The Modern Gamer
The Modern Gamer

Reputation: 45

Getting hardware info in nim-lang

What is the most elegant way to get hardware info, such us GPU name, CPU name, RAM in nim? I haven't found a library and not really sure how to implement it from pure nim

Upvotes: 1

Views: 727

Answers (1)

Dimitri Lesnoff
Dimitri Lesnoff

Reputation: 382

When you want to search for Nim packages, you should look first at:

  1. awesome-nim: A curated list of packages
  2. the nimble search functionality. Ex: nimble search hardware cpu I have found the pkg/sysinfo package and pkg/psutil-nim which does probably what you want.

Shell scripts are usually faster and more adapted for this kind of application.

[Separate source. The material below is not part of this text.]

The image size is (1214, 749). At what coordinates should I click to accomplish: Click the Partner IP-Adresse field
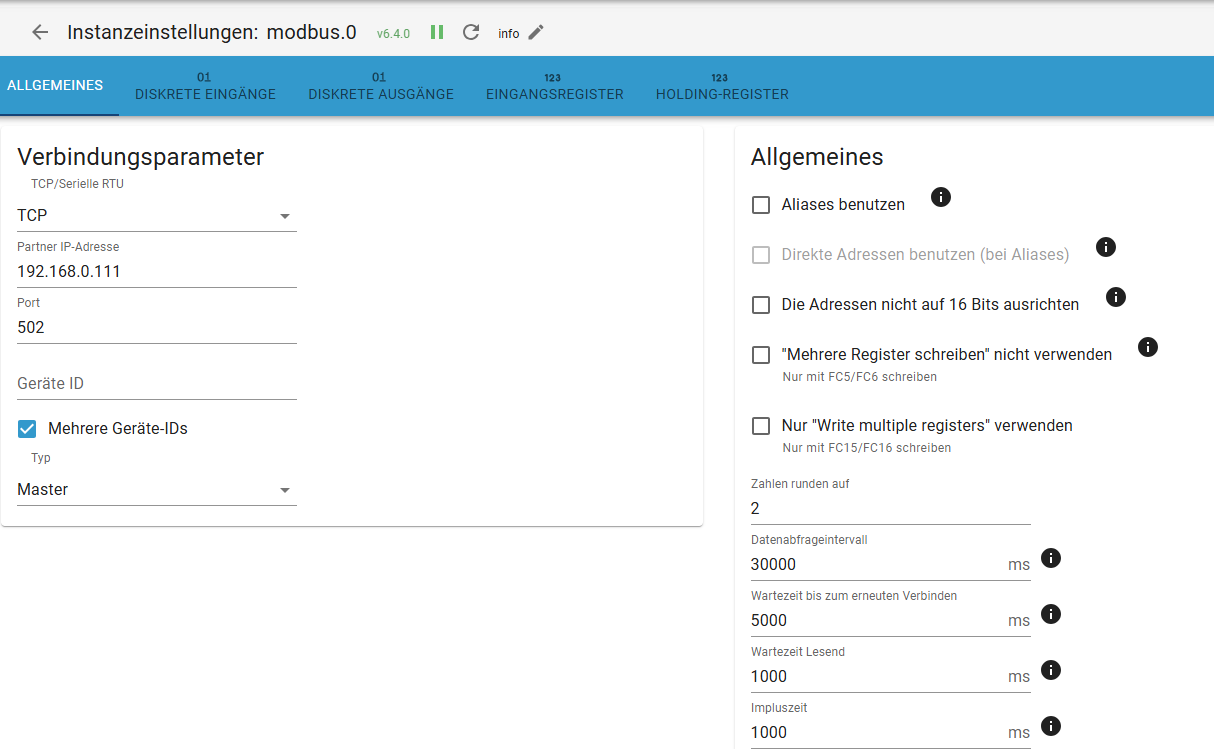157,271
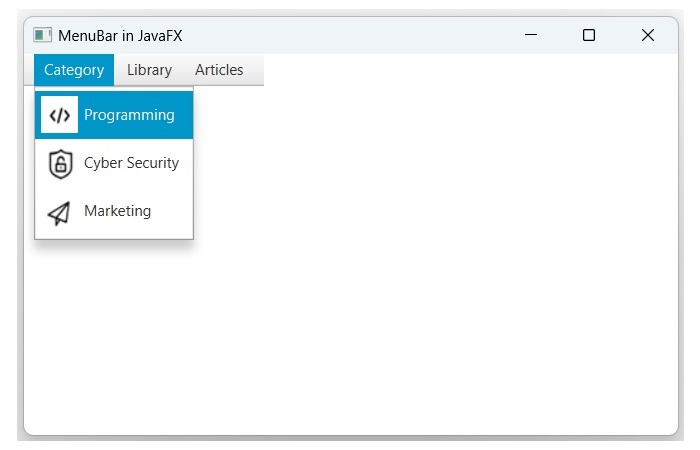Collapse the open Category menu
The height and width of the screenshot is (450, 700).
(74, 70)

There are many CLI applications that you can adapt or leverage directly. On Linux, you can get hostname and model information with hostnamectl. There are other utilities that aggregate hardware information, the most well-known is probably neofetch. It has many variants, see: https://alternativeto.net/software/neofetch/

Based on neofetch, I have written a small script that works on Linux only:

import std/[strutils, strformat, osproc]

type
  MyComputerInfo = object
    os: string
    host: string
    kernel: string
    cpu: string
    gpu: string


proc cacheUnameInfo*(): tuple[os: string, host: string, kernel: string] =
  ## Only defined for posix systems
  when defined(posix):
    let (output, errorCode) = execCmdEx("uname -omnr")
    if errorCode != 0:
      echo fmt"`uname -omnr` command failed, with Error code: {errorCode}"
      quit(2)
    let outSeq: seq[string] = output.split(' ')
    var arch: string = outSeq[3]
    stripLineEnd(arch)
    let
      os = arch & ' ' & outSeq[2]
      host = outSeq[0]
      kernel = outSeq[1]
    return (os, host, kernel)

proc getGpuInfo*(): string =
  when defined(posix):
    var (gpu_driver_name, exitCode) = execCmdEx("""lspci -nnk | awk -F ': ' \ '/Display|3D|VGA/{nr[NR+2]}; NR in nr {printf $2 ", "; exit}'""")
    if exitCode == 0:
      gpu_driver_name = gpu_driver_name.split(",")[0]
      if gpu_driver_name == "nvidia":
        var (gpu_name, exitCodeSmi) = execCmdEx("nvidia-smi --query-gpu=name --format=csv,noheader")
        if exitCodeSmi != 0:
          echo "nvidia-smi command failed with exit code: {exitCodeSmi}"
          quit(2)
        return gpu_name
      return gpu_driver_name.toUpperAscii()
    else:
      echo fmt"GpuInfo error code: {exitCode}"
      quit(2)

proc getCpuInfo*(): string =
  when defined(posix):
    var (cpu_name, _) = execCmdEx("""cat /proc/cpuinfo | awk -F '\\s*: | @' '/model name|Hardware|Processor|^cpu model|chip type|^cpu type/ { cpu=$2; if ($1 == "Hardware") exit } END { print cpu }' "$cpu_file" """)
    return cpu_name

proc `$`(mci: MyComputerInfo): string =
  ## Nice Output of a `MyComputerInfo` object
  for name, val in fieldPairs(mci):
    if $val != "":
      result.add name.capitalizeAscii()
      result.add ": "
      result.add ($val).strip(leading=false, chars = {'\n'})
      result.add "\n"
  result.strip(leading=false, chars = {'\n'})

when isMainModule:
  var mci: MyComputerInfo
  (mci.os, mci.host, mci.kernel) = cacheUnameInfo()
  mci.gpu = getGpuInfo()
  mci.cpu = getcpuInfo()
  echo mci

On my computer, I get:

Os: GNU/Linux x86_64
Host: localhost
Kernel: 5.15.0-78-generic
Cpu: 11th Gen Intel(R) Core(TM) i5-1135G7
Gpu: HEWLETT-PACKARD COMPANY TIGERLAKE-LP GT2 [IRIS XE GRAPHICS] [103C:880D]

We could replace the awk's calls in execCmdEx by Nim parsing procedures for more Nim purity. We could add a configurator (with a CLI parser, or a DSL) so that the user can select the options he wants to print out. I leave the rest to you.